Improved dose rate by scanning-pattern optimization in FLASH proton therapy of small lung lesions
OC-0282
Abstract
Improved dose rate by scanning-pattern optimization in FLASH proton therapy of small lung lesions
Authors: Rodrigo José Santo1, Steven Habraken1,2, Sebastiaan Breedveld1, Mischa Hoogeman1,2
1Erasmus University Medical Center, Radiotherapy, Rotterdam, The Netherlands; 2HollandPTC, Medical Physics & Informatics, Delft, The Netherlands
Show Affiliations
Hide Affiliations
Purpose or Objective
FLASH dose rates >40Gy/s are readily available in proton therapy (PT) with cyclotron-accelerated beams and pencil-beam scanning (PBS). The overal highest is achieved with protons at maximum energy shooting through the patient (transmission beam, no Bragg peak). The local time structure of the PBS, quantified in terms of PBS dose rate (PBS-DR), is critical for FLASH. However, methods to optimize it are lacking. Our aim was to optimize patient-specific scanning patterns in stereotactic FLASH-PT of small lung lesions, maximizing the percentage irradiated with a PBS-DR>40 Gy/s of the OAR voxels irradiated to >8Gy (FLASH coverage).
Material and Methods
Plans to 54Gy/3 fractions with 3 equiangular coplanar 244MeV proton shoot-through beams for 20 patients were optimized in in-house developed software. PTV-based planning with a 5mm margin was used with a median PTV of 8.7cc (range: 4.4-84 cc). Beams avoided serial OARs and, for each direction, the shortest path length from beam entrance to PTV was used. To enable FLASH-enhanced single-beam per fraction delivery, a single-field uniform dose approach was used. Sequential scanning pattern optimization was performed with a Genetic Algorithm to optimize the PBS-DR, run in parallel for 20 independent populations (islands). Mapped crossover, inversion, swap, and shift operators were applied to achieve (local) optimality on each island. Migration between islands was implemented to approach global optimality. The cost function was chosen to maximize the FLASH coverage at >8 Gy, >40Gy/s. The PBS-DR was calculated for a beam current of 40 nA. The optimized scanning patterns were evaluated in terms of the PBS-DR distribution and population PBS-DR-volume histograms, compared to conventional line by line scanning (snake pattern).
Results
Optimized patterns for various PTVs are shown in figure 1. They have a snowflake-like structure with adjacent pencil beams being irradiated consecutively where possible. For larger PTVs the scanning pattern and the high-PBS-DR volume develop a swirl-like shape.

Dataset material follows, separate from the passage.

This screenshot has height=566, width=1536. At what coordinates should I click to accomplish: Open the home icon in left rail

Figure 1: Optimized scanning patterns with initial (green) and final (red) positions, overlaid with the resulting PBS-DR distribution in a beam transverse plane through the PTV.

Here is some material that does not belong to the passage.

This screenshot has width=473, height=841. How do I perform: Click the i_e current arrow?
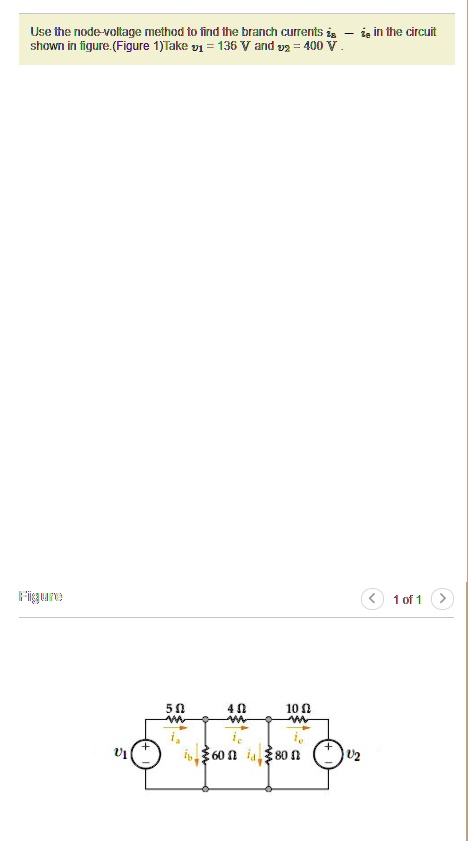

Population median and quartiles of the PBS-DR-volume histograms are displayed in figure 2. Optimized patterns result in a significantly (p<0.01) larger FLASH coverage at 8 Gy, 40Gy/s, with a median increase of 198% (86cc) relative to the snake pattern.

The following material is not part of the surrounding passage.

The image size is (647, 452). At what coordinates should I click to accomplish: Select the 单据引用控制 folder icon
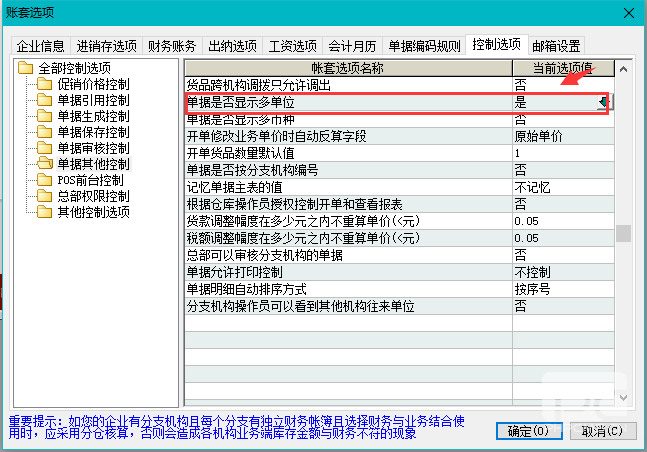click(44, 100)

Figure 2: Median, 1st and 3rd quartiles of PBS-DR volume histograms for the ipsilateral lung, including the 5mm PTV margin, irradiated to >8Gy with snake and optimized scanning patterns.
Conclusion
Significant improvements on the PBS-DR and, hence on the FLASH coverage and the potential healthy-tissue sparing are obtained by sequential scanning-pattern optimization. The patterns depend on the FLASH dose and DR thresholds and on the PBS-DR threshold. Therefore, it is critical to determine the dose and delivery time structure for which FLASH occurs.